A federal judge appointed by former President Barack Obama took action against former President Donald Trump earlier this year, a move that may lead critics of the legal cases against Trump to believe they are largely politically motivated.

In January, then-Chief U.S. District Judge Beryl Howell of the District of Columbia ruled that it was unnecessary to inform Trump about special counsel Jack Smith’s access to the former president’s Twitter account through a search warrant. The ruling was ostensibly made to prevent Trump from potentially tampering with evidence or intimidating potential witnesses, as reported in a Friday article by The Messenger.

“The Court finds reasonable grounds to believe that such disclosure will result in destruction of or tampering with evidence, intimidation of potential witnesses, and serious jeopardy to the investigation,” she wrote in an order on Jan. 17, 2023, one of many files recently added to the federal court docket.

The outlet added:

The two-page order is just one of the blockbuster filings in a much larger, 403-page document.

The newly unsealed order does not mention Trump by name, except by reference to a target account, but it became public on the docket associated with prosecutors’ obtaining a search warrant for the former president’s Twitter account and an order gagging the company from disclosing it.

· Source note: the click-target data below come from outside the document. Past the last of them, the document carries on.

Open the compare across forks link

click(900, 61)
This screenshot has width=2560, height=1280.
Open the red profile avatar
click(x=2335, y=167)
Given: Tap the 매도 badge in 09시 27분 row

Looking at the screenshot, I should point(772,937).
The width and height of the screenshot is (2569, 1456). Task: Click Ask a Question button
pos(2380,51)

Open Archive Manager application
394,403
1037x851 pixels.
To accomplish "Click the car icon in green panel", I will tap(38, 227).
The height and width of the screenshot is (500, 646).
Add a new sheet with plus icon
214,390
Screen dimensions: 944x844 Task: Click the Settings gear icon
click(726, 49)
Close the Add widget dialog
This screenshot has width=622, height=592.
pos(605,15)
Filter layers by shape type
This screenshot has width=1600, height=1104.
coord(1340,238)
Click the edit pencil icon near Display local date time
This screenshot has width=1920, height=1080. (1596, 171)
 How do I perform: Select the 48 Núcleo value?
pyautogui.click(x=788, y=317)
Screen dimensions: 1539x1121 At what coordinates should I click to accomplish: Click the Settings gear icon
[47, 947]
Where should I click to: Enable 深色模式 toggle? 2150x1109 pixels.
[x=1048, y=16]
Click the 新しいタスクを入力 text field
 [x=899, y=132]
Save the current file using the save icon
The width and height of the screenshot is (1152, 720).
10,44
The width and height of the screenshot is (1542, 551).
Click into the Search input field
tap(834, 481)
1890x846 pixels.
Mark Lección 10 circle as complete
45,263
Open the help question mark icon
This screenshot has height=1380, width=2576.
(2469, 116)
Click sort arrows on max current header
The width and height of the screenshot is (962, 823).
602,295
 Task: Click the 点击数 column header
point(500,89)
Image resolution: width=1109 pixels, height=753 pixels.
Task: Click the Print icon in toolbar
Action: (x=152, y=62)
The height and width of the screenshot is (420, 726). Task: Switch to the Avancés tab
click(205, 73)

In the same order, Howell made a claim that some experts found unreasonable, suggesting that she believed Trump might attempt to evade prosecution. However, prosecutors later withdrew this allegation, and Howell clarified that her decision to grant Smith secret access to Trump’s Twitter, now known as “X,” was not based on this observation, as reported by The Messenger.

In a hearing initially kept confidential, George Varghese, the attorney representing X from the Washington, D.C.-based firm WilmerHale, argued, “The risk of a former President of the United States fleeing doesn’t make a lot of sense.”

“I would agree with that,” Howell responded.

Recently unsealed documents include Smith’s initial request, in which he sought access to all of Trump’s tweets from October 2020 to January 2021. This request encompassed not only the tweets themselves but also deleted tweets, multimedia content, metadata, logs, direct messages, and other related data, as detailed by The Messenger.

Also recently unsealed is a legal brief prepared by Smith’s team in May that argued disclosing the warrant to Trump “could precipitate violence as occurred following the public disclosure of the search warrant executed at Mar-a-Lago.”

“Twitter had opposed the request and lost, receiving $350,000 in sanctions for non-compliance. In August, unsealed filings revealed that Smith’s legal team obtained access to those direct messages, and the filings indicate that there were only 32 of those messages,” the outlet reported.